Changes in higher education, with the development of the polytechnics and the “new universities,” meant that, at least to some extent, higher education was thrown open to children from poorer homes. There was also the liberalization of educational methods in primary and secondary education, along with the emergence of comprehensive schooling, ending the old distinction between the secondary modern and the grammar schools. In practice, many of the old divisions continued and, indeed, increased. However, rather than being accompanied by increasing cultural divisions, the opposite was the case. There was a much more positive understanding of the “popular” than before. A more fluid, open, and commercial popular culture was signalled by the development in the 1950s of commercial television and, with it, the slow decline of the public broadcasting, public service ethic of the BBC. With the explosion of new channels of communication in the 2000s, particularly in television, there was a noted ‘‘dumbing down’’ of all media, which was especially evident in the celebrity culture of the new century and not unique to the United Kingdom. The new television gorged on this, as well as on reality programming and on the enormously increased popularity of professional football. These brought all classes together in a new demotic culture, although at the same time differentiation according to income, taste, and education became increasingly possible because of the technologies of the new media.

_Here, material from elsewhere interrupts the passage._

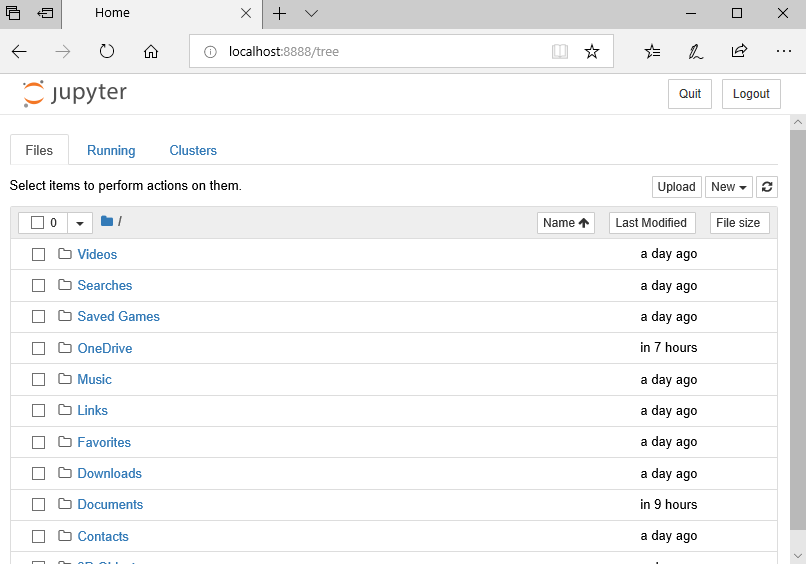806x564 pixels.
Task: Open the browser reading view
Action: click(x=560, y=51)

The various lifestyles associated with different genres of popular music are one telling indication of the way that lifestyle can determine an individual’s identity in modern society. This development reflects the withdrawal of the state from the direct intervention in social life that was so characteristic of the third quarter of the 20th century. The state’s turn to the market as a model of government has been reproduced in terms of the market’s direct role in the formation of cultural life, so that the relationship between public culture and consumer capitalism has been close, in many ways the one constantly trying to outguess the other. This game of one-upmanship, marked by ironic knowingness, has been labelled “postmodern.” However, this term has come to describe much of late 20th- and early 21st-century international culture and society, not only in Britain. It points to the growing understanding of the relative nature of truth, itself a reaction against the prevailing supposedly “modern” certainties of the 20th century (reason, freedom, humanity, and truth itself), which indeed have often had an appalling outcome. However, it was a sign of the times that these antifundamentalist currents, themselves critical of much of Western culture, emerged at much the same time as new fundamentalisms emerged in the forms of American neoconservatism and certain strains of radical Islam. The ferment of intellectual and cultural changes involved was inextricable from the massive changes under way in the transition to the novel forms of society made possible by new information technologies.